SUPPLIED DATA:
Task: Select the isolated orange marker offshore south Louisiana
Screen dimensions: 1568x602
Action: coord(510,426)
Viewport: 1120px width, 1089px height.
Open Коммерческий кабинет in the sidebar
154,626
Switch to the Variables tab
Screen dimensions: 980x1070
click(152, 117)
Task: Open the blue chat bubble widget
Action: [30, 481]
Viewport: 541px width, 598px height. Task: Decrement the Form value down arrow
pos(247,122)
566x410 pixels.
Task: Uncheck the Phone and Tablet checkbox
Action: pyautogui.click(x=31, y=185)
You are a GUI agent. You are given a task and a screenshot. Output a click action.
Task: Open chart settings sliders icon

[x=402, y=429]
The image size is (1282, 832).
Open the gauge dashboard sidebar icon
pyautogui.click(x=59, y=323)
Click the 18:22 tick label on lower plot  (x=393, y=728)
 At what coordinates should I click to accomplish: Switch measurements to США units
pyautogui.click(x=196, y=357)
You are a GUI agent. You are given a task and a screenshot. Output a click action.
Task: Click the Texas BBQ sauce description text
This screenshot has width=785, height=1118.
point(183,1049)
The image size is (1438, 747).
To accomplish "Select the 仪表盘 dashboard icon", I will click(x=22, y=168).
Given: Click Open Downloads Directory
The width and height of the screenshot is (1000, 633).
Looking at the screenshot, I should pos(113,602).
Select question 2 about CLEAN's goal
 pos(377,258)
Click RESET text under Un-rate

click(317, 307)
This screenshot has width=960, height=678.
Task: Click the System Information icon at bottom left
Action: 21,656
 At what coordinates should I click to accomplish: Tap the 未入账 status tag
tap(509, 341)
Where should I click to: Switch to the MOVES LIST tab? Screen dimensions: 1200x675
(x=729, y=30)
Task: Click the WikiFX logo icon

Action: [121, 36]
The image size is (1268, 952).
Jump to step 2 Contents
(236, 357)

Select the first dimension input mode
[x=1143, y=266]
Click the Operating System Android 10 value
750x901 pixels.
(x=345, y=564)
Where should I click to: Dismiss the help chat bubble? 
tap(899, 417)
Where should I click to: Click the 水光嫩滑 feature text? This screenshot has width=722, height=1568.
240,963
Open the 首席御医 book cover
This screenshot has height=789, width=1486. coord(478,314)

EXERCISE DETAILS: In the material above, transcribe exactly the lines beginning at the one with "At what coordinates should I click to accomplish: Switch" and ending at the one with "The image size is (1268, 952).", both included.

RESULT OF THIS EXERCISE:
 At what coordinates should I click to accomplish: Switch measurements to США units
pyautogui.click(x=196, y=357)
You are a GUI agent. You are given a task and a screenshot. Output a click action.
Task: Click the Texas BBQ sauce description text
This screenshot has width=785, height=1118.
point(183,1049)
The image size is (1438, 747).
To accomplish "Select the 仪表盘 dashboard icon", I will click(x=22, y=168).
Given: Click Open Downloads Directory
The width and height of the screenshot is (1000, 633).
Looking at the screenshot, I should pos(113,602).
Select question 2 about CLEAN's goal
 pos(377,258)
Click RESET text under Un-rate

click(317, 307)
This screenshot has width=960, height=678.
Task: Click the System Information icon at bottom left
Action: 21,656
 At what coordinates should I click to accomplish: Tap the 未入账 status tag
tap(509, 341)
Where should I click to: Switch to the MOVES LIST tab? Screen dimensions: 1200x675
(x=729, y=30)
Task: Click the WikiFX logo icon

Action: [121, 36]
The image size is (1268, 952).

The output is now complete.